It’s not very far physically from the Royal New Zealand Yacht Squadron to Room 8.2 of the District Court in Tāmaki Makaurau. But it’s an awful long distance away in every other sense.
I took the trip this week from an evening reception to a morning Auckland District Court hearing. On the face of it, a time shift between classes, ethnicities and wealth on full display. But the links are deeper than appearances might suggest.
At the squadron adjacent to the huge city marina an evening event launched a history of the Environmental Defence Society (EDS).
Raewyn Peart’s book Environmental Defenders. Fighting for our natural world vividly captures the people, the cases, the laws and the outcomes which mark the EDS’ half century. To anyone who cares about the quality of our natural environment, the EDS is a beacon of dogged, skilled, legal work to protect, matched by a constant and high-quality research output on matters of policy.

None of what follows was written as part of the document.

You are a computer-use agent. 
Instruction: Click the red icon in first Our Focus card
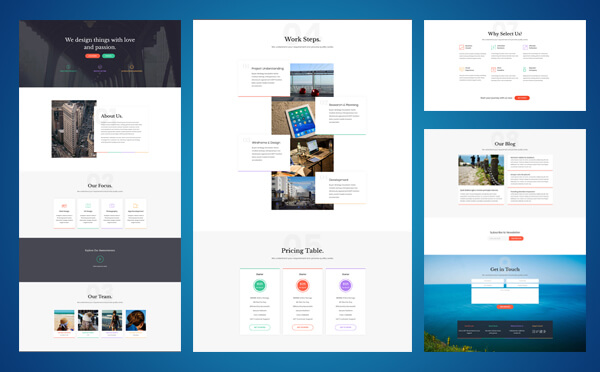64,206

It has its successes and defeats in court and Parliament and it has inspired others to object, question and challenge developments of many types which impinge on existing or justified rights or interests.
No doubt it would be regarded in some quarters as a source of “judicial activism” or “costly delays”. But we have much to thank it for (ideally in ongoing support) particularly as some of its work is undone by those who want to build, cut down and expand without due regard to environmental cost. The EDS is fighting wilful trespass on to Te Taiao.

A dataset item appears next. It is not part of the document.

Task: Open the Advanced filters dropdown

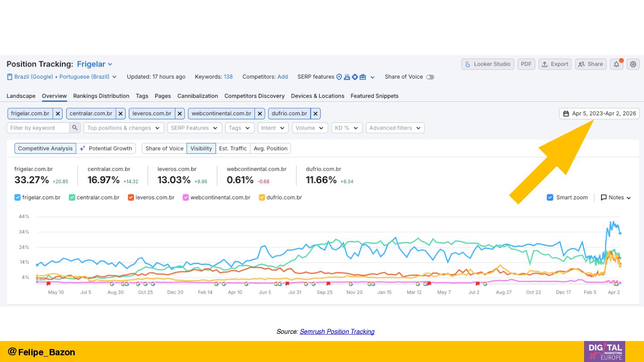Action: coord(395,128)
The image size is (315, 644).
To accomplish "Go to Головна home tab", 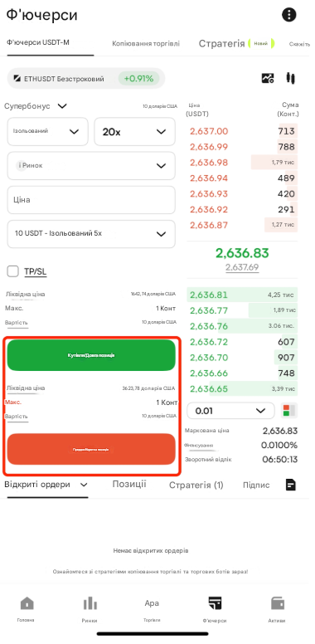I will 27,609.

Next morning I visited a court process in which a group of activists are fighting trespass charges of their own.
Ironically enough, they arise from another marina, this one imposed on Pūtiki Bay against many objections but managing to get its way through legal approvals. This is a significant place for Ngāti Paoa, who hold mana whenua there and is integral to their story, something which the commonly used name of Kennedy Pt rather obscures.
I was fortunate to hear one of the defendants, Emily Māia Weiss, who was a leader in the widely publicised protests and site occupation, explain the background and events in court.
The case proceeds as I write this. You can probably guess my views on an appropriate outcome. Whatever the outcome on the specific charges the deeper issue is one of tikanga. Experts on that and how events worked out are being presented.
There is a real clash of values, rights and even of reality embedded in this.
To those now charged with trespass, the real imposition and incursion is that imposed by the development. That is the reality they see for tangata (people), for the whenua (land), moana (sea) and taonga species such as kororā (little penguin).
They see values and right arising from that reality which are entitled to protection. Yes, there are laws with which certain incursive actions trespassing on those rights may comply. But they must be open to challenge.
This is a continuation of arguments running all the way back to European enclosure movements centuries ago privatising common lands for private benefit by force, or a mixture of force and law.
Colonisation adapted and adopted the principle. Issues such as those at Potiki are a continuation. For a dominant culture or class, when you have a “right” which the state will help you enforce, then you feel you are right in a wider sense.
But that does not make other rights disappear. Not rights of the natural environment and its value not only to people (some or all) but intrinsic to itself. A prior right if ever there was one, prior even to the species. Nor the rights of indigenous people, increasingly and globally recognised and here enshrined in Te Tiriti.
You may buy land, fence it, develop it or whatever but you do not expunge a right held by mana whenua. That is widely recognised and respected.
Our issue should not be one of enforcement, but one of mediating and agreeing those rights within the right spirit. The defenders whether in court or the street or the foreshore or ocean are defending all of our common rights along with Te Taiao.
After all, we are part of it.
Rob Campbell is a professional director and investor. He is chancellor at AUT, chairman of Ara Ake, chairman of NZ Rural Land, and an adviser for Dave Letele’s BBM charity. He is also the former chairman of Te Whatu Ora Health New Zealand.